Dopo mezzogiorno dell’11 settembre 2017, Don Abundio Pérez lavorava come tutti gli altri giorni in campagna, vicino a Hueyapán, a Morelos, Messico. All’improvviso, sentì un tuono terribile e la Terra ha iniziato a ondeggiare e spaccarsi. Don Abundio voleva scappare, ma il forte tremore lo ha fatto cadere. All’inizio pensava che il vulcano Popocatepetl, sulle cui falde è situata Hueyapan, aveva iniziato ad eruttare, ma presto si è reso conto che era stato un terremoto. Dopo lo spavento, è corso subito a casa. Sulla strada ha notato che la cupola e parte delle torri del tempio dalla città erano caduti, la gente urlava, piangeva e molte case erano crollate. È andato per la sua strada con timore pensando alla nipote e alla pronipote che vivono con lui. Quando è arrivato alla sua casetta di terra, si accorse che non esisteva più, tutte le pareti erano polvere e il tetto a lamelle si era attorcigliato. Non poteva credere a quello che vedeva; lo sforzo di molti anni e sacrifici era scomparso.

La nipote, sentendo il tremore è venuta fuori correndo verso la scuola per prendere la sua piccola figlia ed al ritorno, hanno incontrato il nonno seduto tra le rovine che piangeva. Alcuni vicini che non non sono stati colpiti dal terremoto in maniera così grave, correvano per aiutarli e hanno offerto loro riparo nella loro casa.

Dopo quasi quattro mesi dalla tragedia, dopo aver perso tutto sepolto dalle macerie, Don Abundio continuava a lavorava ancora sul campo, mentre sua nipote ha deciso di trasferirsi nella capitale dello stato per cercare impiego come cameriera e risparmiare denaro per la casa, lasciando la piccola con i vicini. Un giorno nel mese di dicembre i volontari della Famiglia Vincenziana e la Fondazione Hearts per Messico sono arrivati in città e hanno spiegato ad Abundio che stavano cercando di sostenere famiglie colpite dal terremoto e che il parroco del luogo aveva presentato il suo caso. Così Abundio è diventato beneficiario del progetto della campagna “13 Case per Hueyapán”, in cui hanno collaborato otto dei diversi rami della Famiglia Vincenziana del Messico. Inoltre, alcuni uomini della città hanno imparato il mestiere del muratore e aiutato nella costruzione del progetto. Nel marzo 2018, le prime quattro di 13 case in progetto, sono state consegnate.

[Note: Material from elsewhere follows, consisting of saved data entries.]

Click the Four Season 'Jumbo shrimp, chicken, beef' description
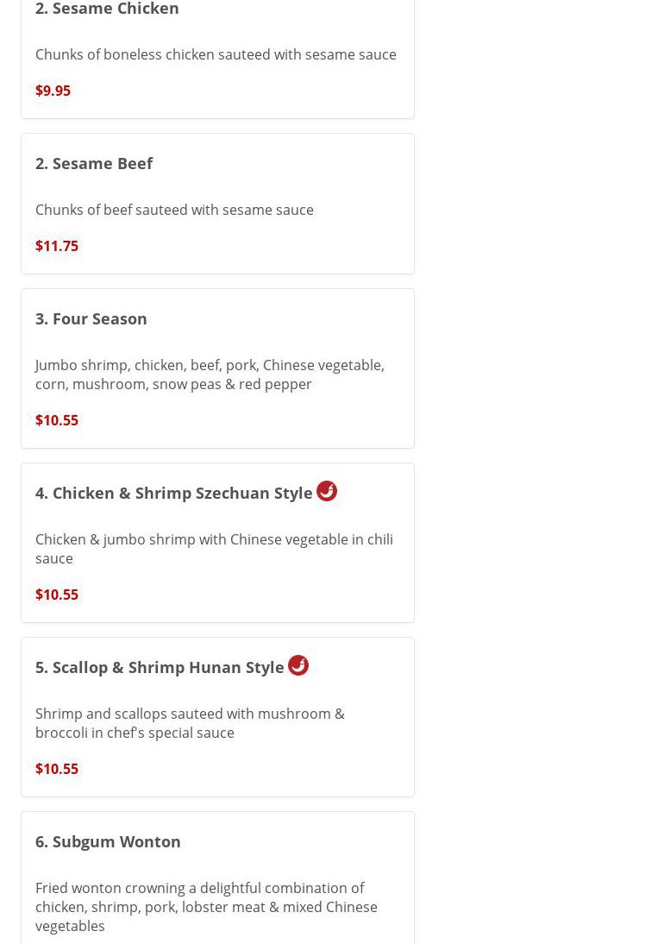Screen dimensions: 664x944 click(x=210, y=374)
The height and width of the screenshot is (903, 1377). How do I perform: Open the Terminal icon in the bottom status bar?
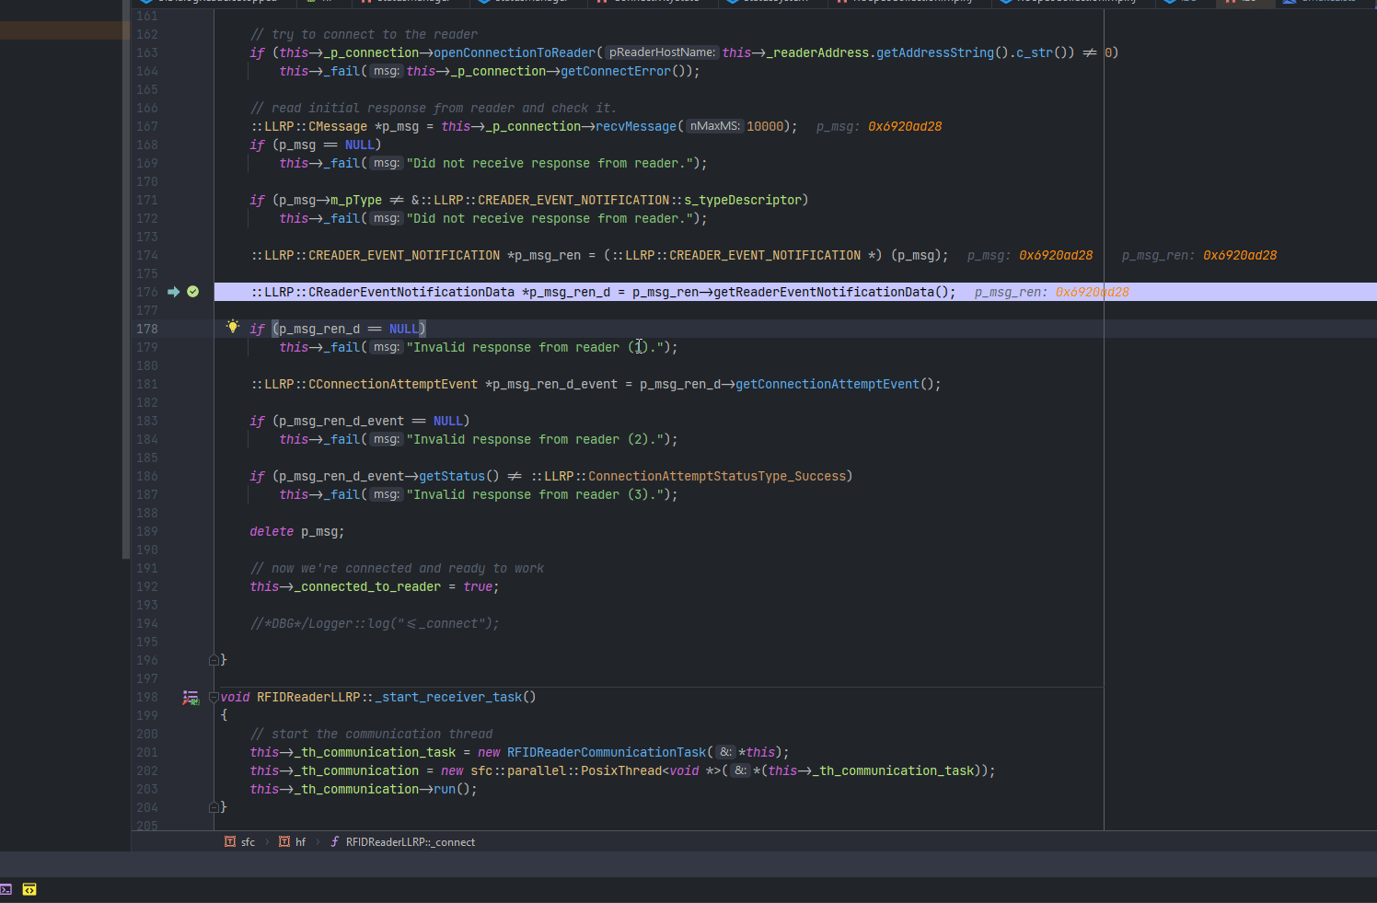(x=7, y=889)
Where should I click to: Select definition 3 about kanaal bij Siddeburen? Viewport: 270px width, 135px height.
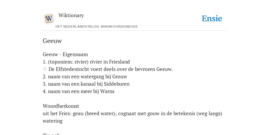[86, 84]
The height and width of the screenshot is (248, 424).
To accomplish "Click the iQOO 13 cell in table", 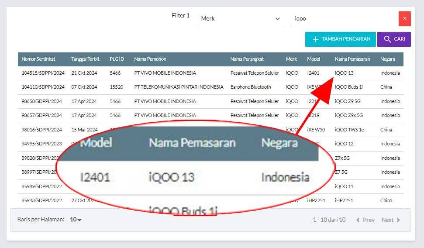I will tap(344, 73).
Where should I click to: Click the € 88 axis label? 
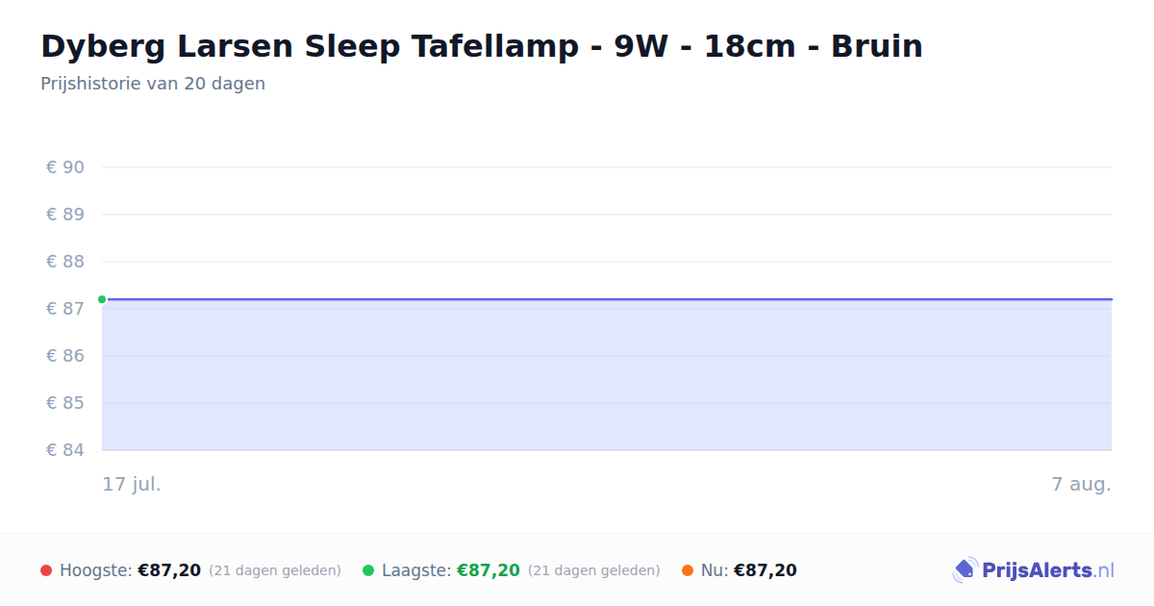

Quel giorno Don Abundio è potuto entrare nella sua nuova casa, che non era più di terra ma di mattoni, con tetto, tre camere da letto, bagno con lo scarico, angolo cottura e scaldabagno. Nonostante abbia perso ogni speranza di avere di nuovo una casa, grazie alla Campagna “13 Case” Don Abundio ora vive di nuovo sotto un tetto e può dare un luogo confortevole alla sua pronipote per crescere.